Accelerate Your Data Mesh in the Cloud with Cloudera Data Engineering and Modak Nabu

Accelerate Your Data Mesh in the Cloud with Cloudera Data Engineering and Modak Nabu

Modak, a leading provider of modern data engineering solutions, is now a certified solution partner with Cloudera. Customers can seamlessly automate migration to Cloudera’s cloud-based enterprise platform CDP from on-prem deployments and dynamically auto-scale cloud services with Cloudera Data Engineering (CDE)’s integration with Modak Nabu™.

Modak’s Nabu™ is a born- in- the- cloud, cloud-neutral integrated data engineering application designed to accelerate the journey of enterprises to the cloud. Modak empowers organizations to maximize their ROI from existing analytics infrastructure through interoperability. Nabu™ converges data cataloging, data ingestion, data profiling, data tagging, data discovery,curation of data productions and data exploration into a unified platform, driven by metadata, and by automating repetitive tasks in the data preparation helps to accelerate the process by 4x.

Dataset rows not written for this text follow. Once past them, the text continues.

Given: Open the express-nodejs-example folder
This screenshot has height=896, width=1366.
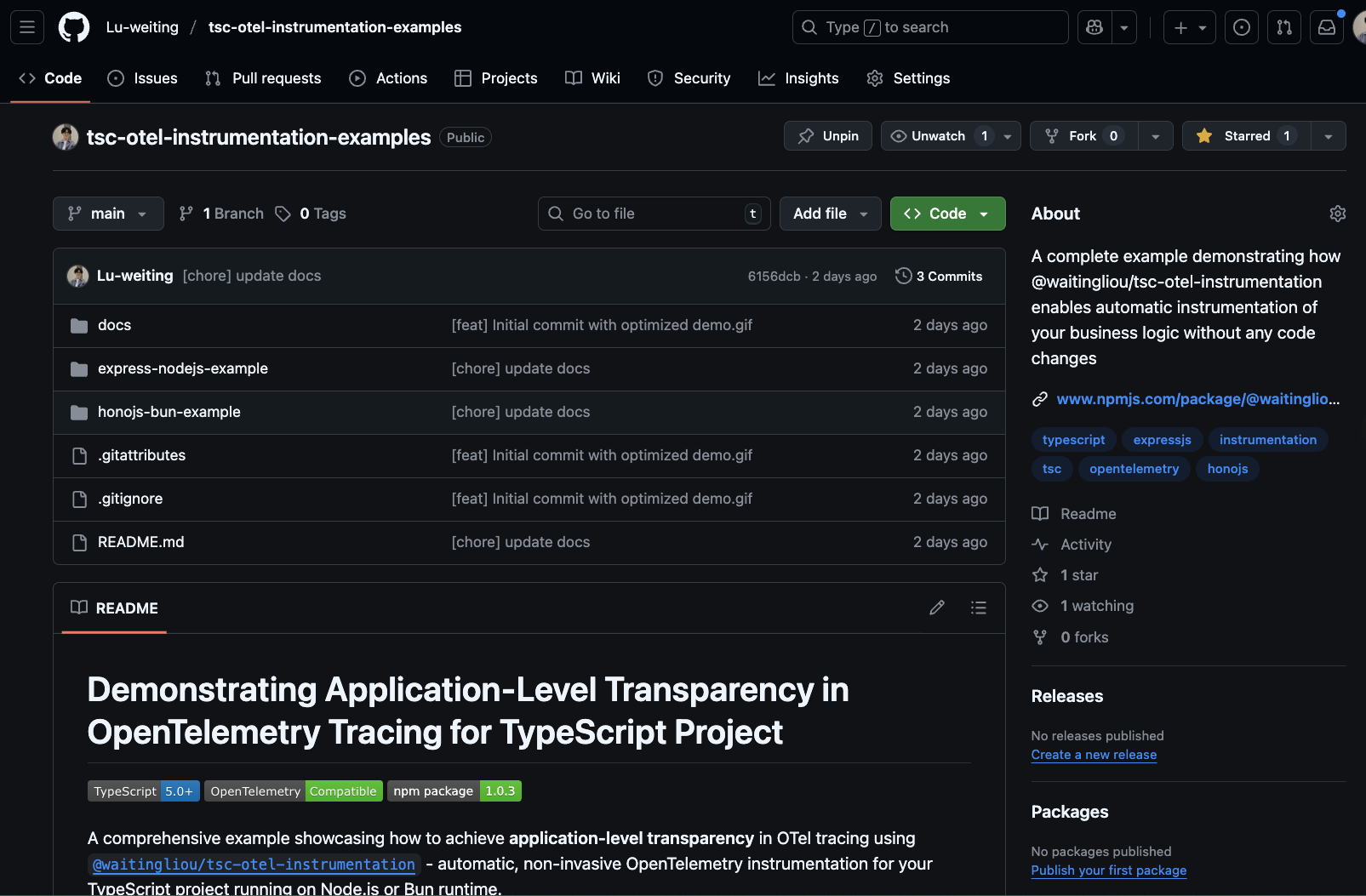Looking at the screenshot, I should (x=183, y=368).
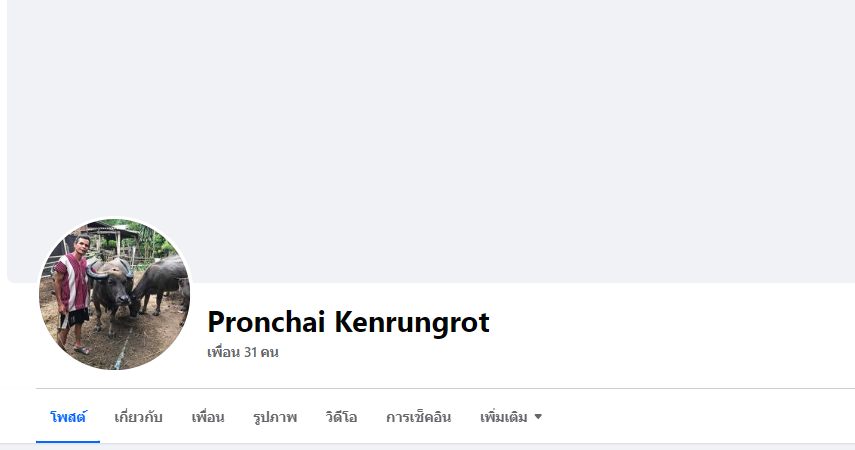855x450 pixels.
Task: Click the rounded bottom-left corner of cover
Action: pos(12,278)
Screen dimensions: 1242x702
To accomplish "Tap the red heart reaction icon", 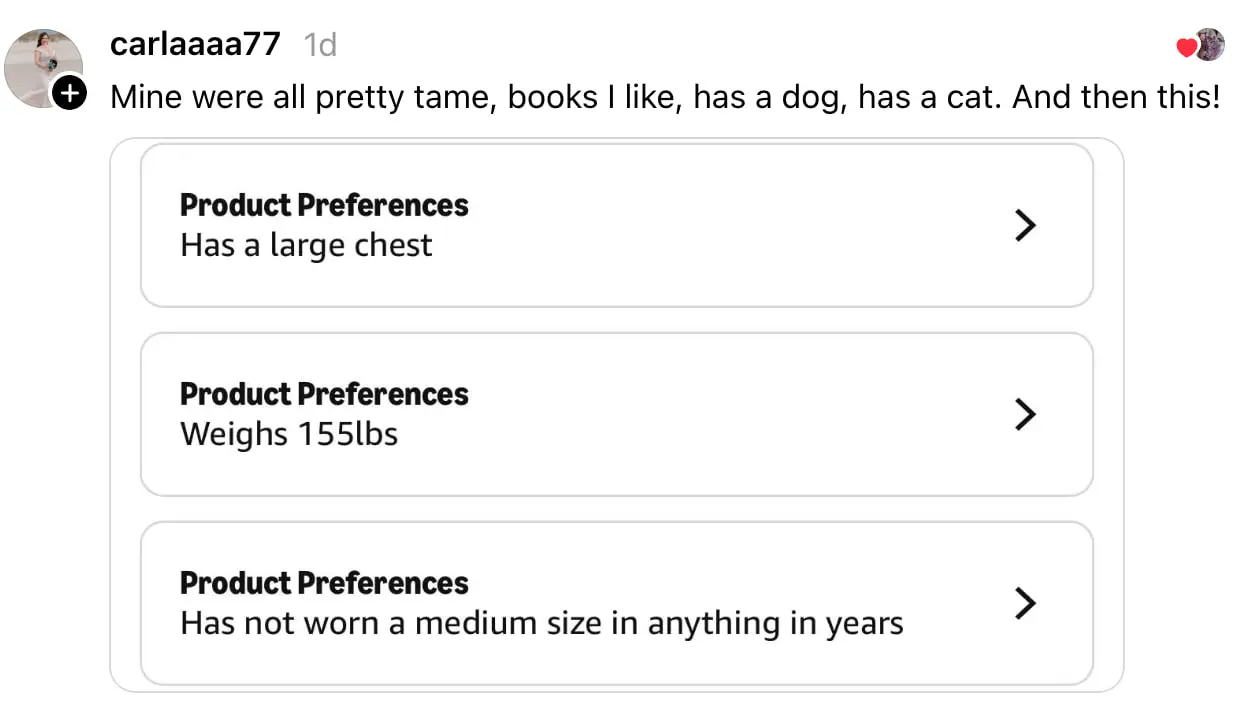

And most importantly, Modak Nabu™  democratizes access to end-users, such as Data Engineering teams, Data Science teams, and citizen data scientists to data products, across the organization while ensuring compliance with data governance policies are met.

Cloud Speed and Scale to build out Enterprise Data Mesh

In the cloud, it’s more critical right now than ever to have portability across cloud providers and for hybrid deployments. With Cloudera CDP, enterprises can avoid vendor lock-in while being able to take advantage of key cloud capabilities such as elasticity and dissociated compute and storage. Also, enterprises can tap into new technologies like Kubernetes.

With Modak Nabu™ on CDP, enterprises can shift to cloud architectures with ease, with their choice of one or more cloud providers. They will automatically get the benefits of CDP Shared Data Experience (SDX) with enterprise-grade security and governance.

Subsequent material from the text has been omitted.